Amazon.co.uk Review
DNS and BIND is an explanation of the glorious Domain Name System (DNS). DNS takes familiar Internet network and machine names (such as "Amazon.co.uk") and converts them to Internet Protocol (IP) addresses (such as "208.35.218.15") that are meaningful to routers and so useful for identifying the machine you want to reach. What's amazing is, DNS enables someone in Germany to refer, by name, to a computer in Mongolia even if no one in Germany has ever accessed the distant machine before. It's pretty much self-configuring too: no human effort in Germany is necessary to make the Mongolian machine reachable by name.
DNS and BIND explains how DNS works better than any other piece of documentation, printed or otherwise. The work of Paul Albitz and Cricket Liu, now in its fourth revision, has long been considered a classic among systems administrators and network architects, particularly those with a UNIX bent.
The fourth edition is mainly an update: The authors have added coverage of incremental and conditional zone transfer with BIND's new NOTIFY features, as well as of Transaction Signatures (TSIG) and DNS Security Extensions (DNSSEC). Sections on firewalling and DNS for IPv6 addresses have been expanded, and Albitz and Liu maintain their impeccable style that combines text and illustrative listings into an educational whole throughout. --David Wall
Topics covered: The Domain Name System (DNS) and how it's implemented by BIND (through versions 8.2.3 and 9.1.0), how to set up BIND, how to configure MX records for mail service, parent and child domains, NOTIFY, and DNS security.
Amazon.co.uk Review
This is the definitive book on the Domain Name System (DNS), the powerful scheme that facilitates the translation of English-like domain names (www.amazon.com) into computer-comprehensible Internet Protocol (IP) addresses (208.216.182.15). If you run a DNS server of any kind, particularly under Unix, you need to have this book on hand.
This book's early chapters give a view of DNS from high altitude, explaining basic concepts such as domains, name servers and name resolution.

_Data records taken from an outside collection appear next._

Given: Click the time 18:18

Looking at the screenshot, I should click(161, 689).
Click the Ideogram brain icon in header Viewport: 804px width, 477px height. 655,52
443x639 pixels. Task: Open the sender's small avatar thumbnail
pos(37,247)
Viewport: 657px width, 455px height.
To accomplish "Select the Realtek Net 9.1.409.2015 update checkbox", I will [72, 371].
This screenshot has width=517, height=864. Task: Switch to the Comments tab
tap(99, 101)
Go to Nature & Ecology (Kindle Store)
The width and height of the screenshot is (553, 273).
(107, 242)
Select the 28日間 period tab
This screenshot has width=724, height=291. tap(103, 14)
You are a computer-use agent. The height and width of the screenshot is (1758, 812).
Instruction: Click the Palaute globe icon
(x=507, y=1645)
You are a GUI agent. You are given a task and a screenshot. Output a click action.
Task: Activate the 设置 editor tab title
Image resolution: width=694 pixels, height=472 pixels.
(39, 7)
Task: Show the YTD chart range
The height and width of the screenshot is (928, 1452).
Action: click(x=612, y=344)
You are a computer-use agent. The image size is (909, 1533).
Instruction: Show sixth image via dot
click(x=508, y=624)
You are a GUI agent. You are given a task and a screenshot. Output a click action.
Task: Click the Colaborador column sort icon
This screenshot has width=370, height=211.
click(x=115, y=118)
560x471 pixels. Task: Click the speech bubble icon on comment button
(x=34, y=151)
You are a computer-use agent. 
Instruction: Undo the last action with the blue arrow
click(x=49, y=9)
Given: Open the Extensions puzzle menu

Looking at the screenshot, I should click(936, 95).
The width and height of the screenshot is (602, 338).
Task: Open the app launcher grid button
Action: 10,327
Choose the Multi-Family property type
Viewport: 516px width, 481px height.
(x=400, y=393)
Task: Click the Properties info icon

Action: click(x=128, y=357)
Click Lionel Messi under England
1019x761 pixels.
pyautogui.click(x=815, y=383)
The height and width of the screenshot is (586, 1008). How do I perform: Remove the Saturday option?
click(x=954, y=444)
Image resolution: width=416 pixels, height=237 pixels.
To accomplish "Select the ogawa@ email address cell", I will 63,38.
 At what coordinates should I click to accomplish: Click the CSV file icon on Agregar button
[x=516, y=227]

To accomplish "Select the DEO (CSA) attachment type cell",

From there, the authors proceed on a more practical tack, presenting specific instructions for setting up your own domain and DNS server using BIND. The authors then tell you what to do as your domain grows and you need to add more machines, subdomains, and greater throughput capacity. They also talk a lot about nslookup and C programming with the various DNS and BIND libraries. Administrators will find the chapter on BIND debugging output particularly helpful. Here, the authors translate BIND's mysterious error messages and offer specific strategies for fixing and optimising the program. This edition covers BIND 8.1.2, but pays lots of attention to older versions that are still in wide use (4.8.3 and 4.9). The authors are careful to note differences among the versions. --David Wall, Amazon.com
--This text refers to an out of print or unavailable edition of this title.